Family Counselor & Author

Michael Gurian is the New York Times bestselling author of 25 books published in 21 languages. He provides counseling services at the Marycliff Center, in Spokane, Washington. The Gurian Institute, which he co-founded, conducts research internationally, launches pilot programs and trains professionals. Michael has been called "the people's philosopher" for his ability to bring together people's ordinary lives and scientific ideas.

 He has pioneered efforts to bring neuro-biology and brain research into homes, schools, corporations, and public policy. A number of his books have sparked national debate, including The Wonder of Girls, The Wonder of Boys, and Boys and Girls Learn Differently!, and The Minds of Boys.

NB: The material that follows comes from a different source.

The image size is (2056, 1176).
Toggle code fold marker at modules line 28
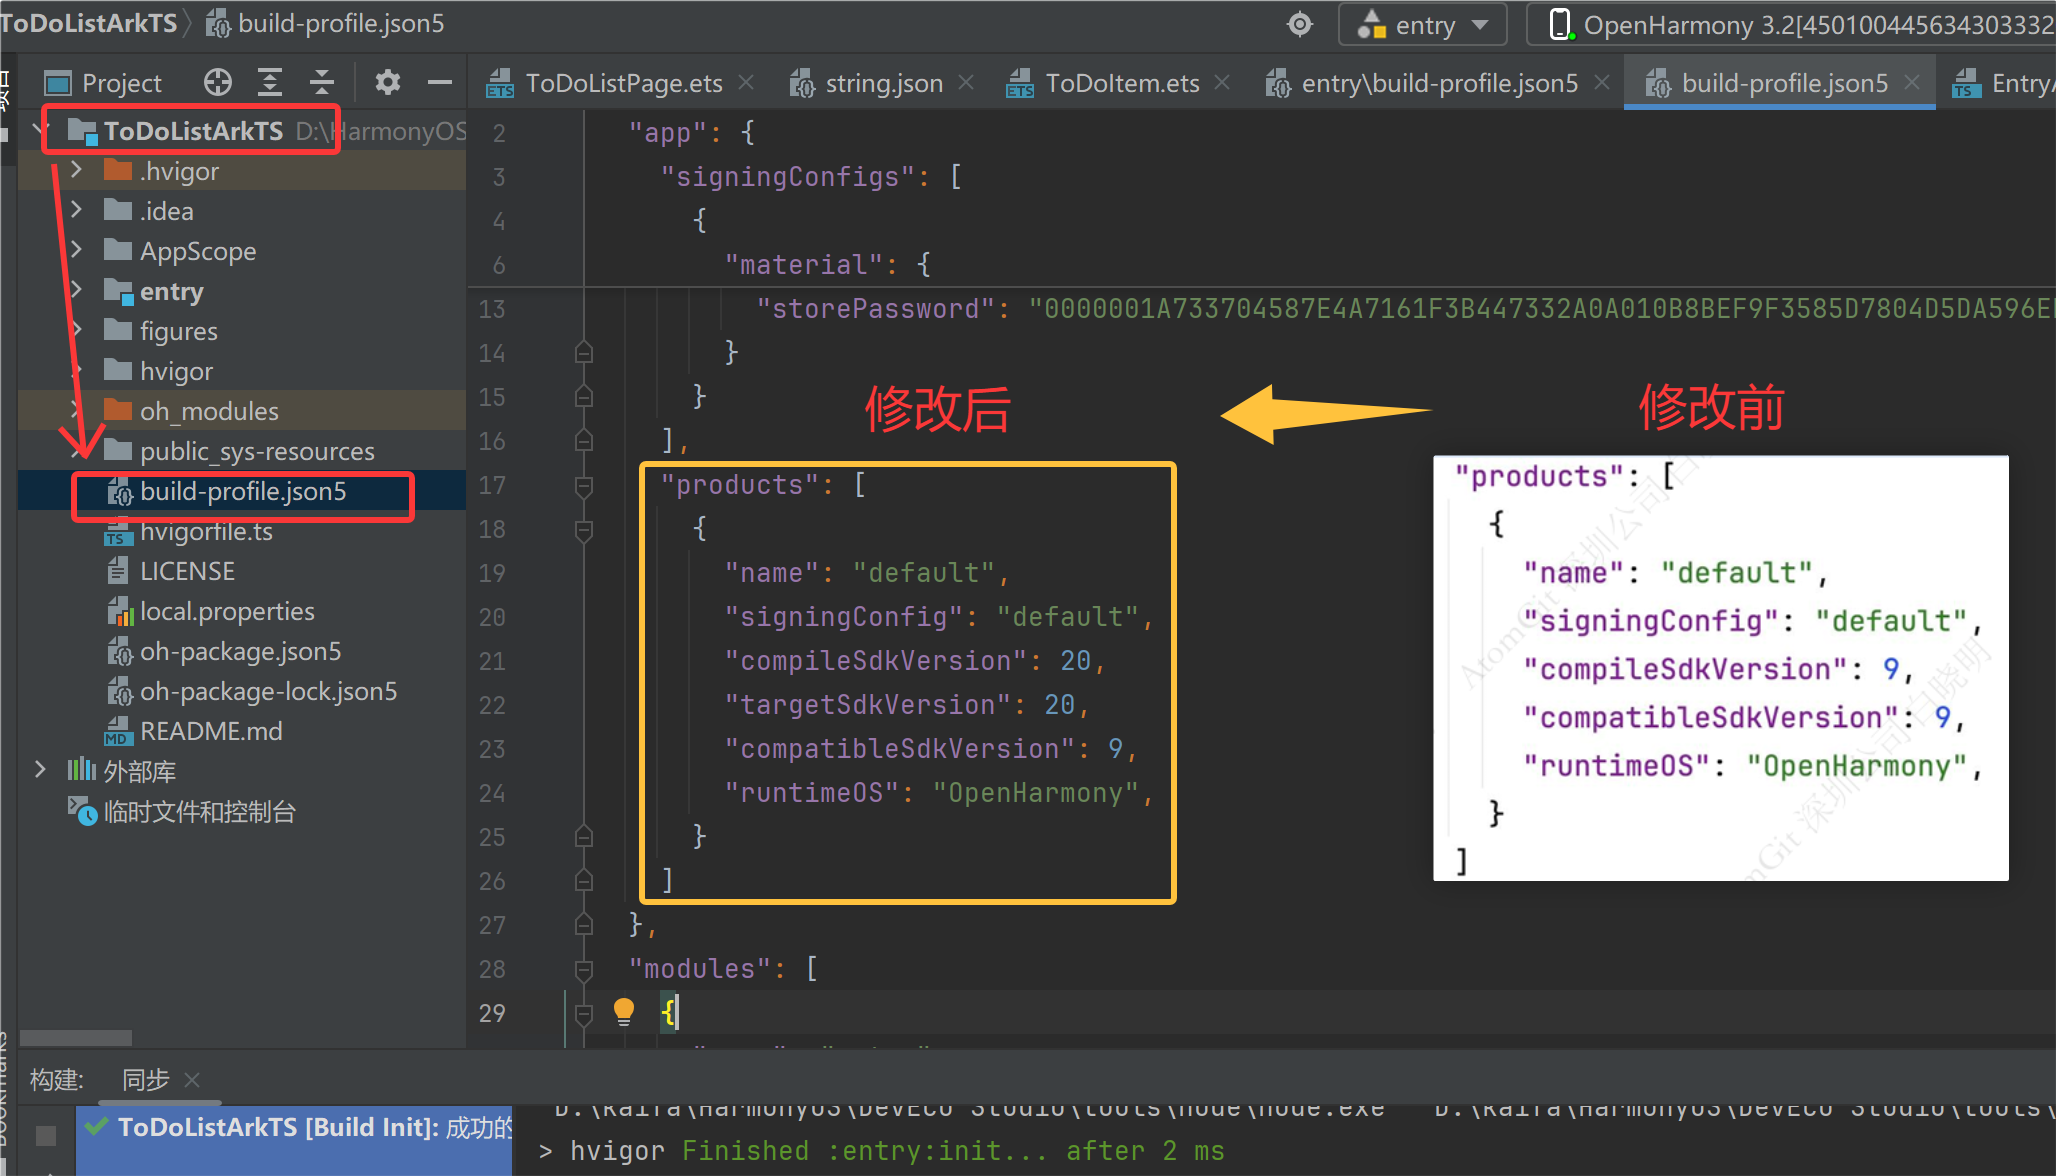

Michael has served as a consultant to families, corporations, therapists, physicians, school districts, community agencies, churches, criminal justice personnel and other professionals, traveling to approximately 20 cities per year to keynote at conferences. His training videos (also available as DVDs) for parents and volunteers are used by Big Brother and Big Sister agencies in the U.S. and Canada.

 As an educator, Michael previously taught at Gonzaga University, Eastern Washington University, and Ankara University.  His speaking engagements include Harvard University, Johns Hopkins University, Stanford University, Macalester College, University of Colorado, University of Missouri-Kansas City, and UCLA. His philosophy reflects the diverse cultures (European, Asian, Middle Eastern and American) in which he has lived, worked and studied.

Michael's work has been featured in various media, including the New York Times, the Washington Post, USA Today, Newsweek, Time, People Magazine, Reader's Digest, the Wall Street Journal, Forbes Magazine, Parenting, Good Housekeeping, Redbook, and on the Today Show, Good Morning America, CNN, PBS and National Public Radio.